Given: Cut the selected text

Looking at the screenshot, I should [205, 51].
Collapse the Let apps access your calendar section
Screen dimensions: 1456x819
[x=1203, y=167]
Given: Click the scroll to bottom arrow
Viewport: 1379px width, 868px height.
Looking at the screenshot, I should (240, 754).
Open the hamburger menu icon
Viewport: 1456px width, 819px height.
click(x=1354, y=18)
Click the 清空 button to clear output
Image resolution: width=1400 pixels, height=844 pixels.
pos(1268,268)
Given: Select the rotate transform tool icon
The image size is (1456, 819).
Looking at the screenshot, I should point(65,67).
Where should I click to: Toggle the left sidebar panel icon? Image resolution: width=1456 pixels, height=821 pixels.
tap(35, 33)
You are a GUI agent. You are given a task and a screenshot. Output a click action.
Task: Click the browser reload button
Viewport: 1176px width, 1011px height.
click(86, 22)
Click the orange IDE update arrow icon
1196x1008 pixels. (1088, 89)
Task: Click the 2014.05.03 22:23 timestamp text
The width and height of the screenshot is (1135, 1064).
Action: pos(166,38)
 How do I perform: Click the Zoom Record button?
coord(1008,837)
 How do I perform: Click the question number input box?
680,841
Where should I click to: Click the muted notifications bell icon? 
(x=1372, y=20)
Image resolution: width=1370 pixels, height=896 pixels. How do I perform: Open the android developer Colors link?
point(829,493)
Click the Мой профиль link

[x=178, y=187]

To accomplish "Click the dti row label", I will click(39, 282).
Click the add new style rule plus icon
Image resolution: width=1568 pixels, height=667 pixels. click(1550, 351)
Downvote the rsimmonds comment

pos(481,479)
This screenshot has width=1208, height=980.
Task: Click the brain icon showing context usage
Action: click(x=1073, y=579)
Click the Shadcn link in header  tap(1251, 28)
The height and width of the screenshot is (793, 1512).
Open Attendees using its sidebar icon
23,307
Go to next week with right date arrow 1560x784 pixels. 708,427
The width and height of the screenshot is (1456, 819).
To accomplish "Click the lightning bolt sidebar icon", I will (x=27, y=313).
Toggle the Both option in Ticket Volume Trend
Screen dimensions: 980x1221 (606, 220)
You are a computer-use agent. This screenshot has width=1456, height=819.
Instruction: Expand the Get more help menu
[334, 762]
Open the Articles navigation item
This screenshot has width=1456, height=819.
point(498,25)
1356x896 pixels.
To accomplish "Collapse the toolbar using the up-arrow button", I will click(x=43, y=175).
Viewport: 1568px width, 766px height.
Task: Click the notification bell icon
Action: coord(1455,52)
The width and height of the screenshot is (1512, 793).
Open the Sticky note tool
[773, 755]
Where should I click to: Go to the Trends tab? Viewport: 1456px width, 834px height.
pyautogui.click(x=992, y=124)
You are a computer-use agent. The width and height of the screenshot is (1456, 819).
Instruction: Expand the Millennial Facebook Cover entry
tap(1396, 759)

───

* Task prompt:
Lines wanted from the listing above: the line with "Where should I click to: Click" up to and including the line with "1356x896 pixels.". Please write them out exactly, adding nothing else.

* Finished exercise:
Where should I click to: Click the muted notifications bell icon? 
(x=1372, y=20)
Image resolution: width=1370 pixels, height=896 pixels. How do I perform: Open the android developer Colors link?
point(829,493)
Click the Мой профиль link

[x=178, y=187]

To accomplish "Click the dti row label", I will click(39, 282).
Click the add new style rule plus icon
Image resolution: width=1568 pixels, height=667 pixels. click(1550, 351)
Downvote the rsimmonds comment

pos(481,479)
This screenshot has width=1208, height=980.
Task: Click the brain icon showing context usage
Action: click(x=1073, y=579)
Click the Shadcn link in header  tap(1251, 28)
The height and width of the screenshot is (793, 1512).
Open Attendees using its sidebar icon
23,307
Go to next week with right date arrow 1560x784 pixels. 708,427
The width and height of the screenshot is (1456, 819).
To accomplish "Click the lightning bolt sidebar icon", I will (x=27, y=313).
Toggle the Both option in Ticket Volume Trend
Screen dimensions: 980x1221 (606, 220)
You are a computer-use agent. This screenshot has width=1456, height=819.
Instruction: Expand the Get more help menu
[334, 762]
Open the Articles navigation item
This screenshot has width=1456, height=819.
point(498,25)
1356x896 pixels.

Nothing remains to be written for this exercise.